苏锦皱眉道:“抬去医治,多赏些钱给他。”
富弼脸色青白,低声凑过来道:“贤弟啊,这怕不是对手啊,差的太多了。”
苏锦脸色不善,咬牙道:“娘的,我还没受过这样的窝囊气,不是对手也要打,输仗不输气。”
富弼无奈,此刻阻止已是来不及了,心里暗暗懊悔为什么不尽早拒绝萧特末的提议,怪只怪自己对苏锦太过相信,总以为什么事到了他的手里都能摆平;可是在巨大的实力差距面前,什么样的计策也不起作用了。
萧特末赏了萧十虎一碗烈酒,萧十虎咕咚咕咚喝干,单膝跪地行礼之后,退下场去。
萧特末得意洋洋的看着苏锦道:“小娃娃,如何啊?我大辽勇士还过得去么?本使劝你还是认输吧,认输起码还伤不着人;我帐下十虎个个都有开碑碎石的气力,刚才你的那名随从起码要躺上三个月方能行动了;这还是他穿着甲胄,若是寻常无防护之人,这一脚便送了性命了。”
苏锦脸上寒霜退去,微笑挂上嘴边,高声道:“萧主使,十场才斗一场,此刻言输赢尚早,还是安心期待接下来的比试吧。”
萧特末哈哈大笑道:“小娃娃这是不见棺材不落泪啊,既然你不服输,咱们便继续比试;不过本使觉得这样的比试实在是索然无味,一脚便结束,毫无趣味可言;不若咱们加些彩头如何?”
苏锦暗骂连声,嘴上却不服输,笑道:“加什么彩头呢?”
萧特末道:“咱们加些赌注,每局比试你我各出一百两银子,赢了拿走全部,输了的一文没有,这样倒还有点兴趣。
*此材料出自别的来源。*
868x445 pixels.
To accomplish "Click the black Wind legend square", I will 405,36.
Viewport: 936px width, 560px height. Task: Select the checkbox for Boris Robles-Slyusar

”
大宋这边的士兵们大哗,纷纷咒骂道:“狗贼明知道咱们不敌,却加了这个条件,这不是明摆着欺负人么?”
苏锦沉吟不语,眉头皱到一起,显然很不愿意。
萧特末哈哈笑道:“怎么?不敢么?小娃娃不肯认输,那便是说有信心赢了我们,下些彩头与你锦上添花岂不是更好?”
苏锦缓缓起身,转身用凌厉的目光扫视身后众随从,目光所及之处众随从纷纷噤声,他们分明看到了苏锦的双目中燃烧着两团火,那是一种处于爆发临界点的熊熊烈火。
苏锦转回身子,笑意在此回到脸上,拱手道:“萧主使,你的提议很好,加些彩头也自不妨。只是……”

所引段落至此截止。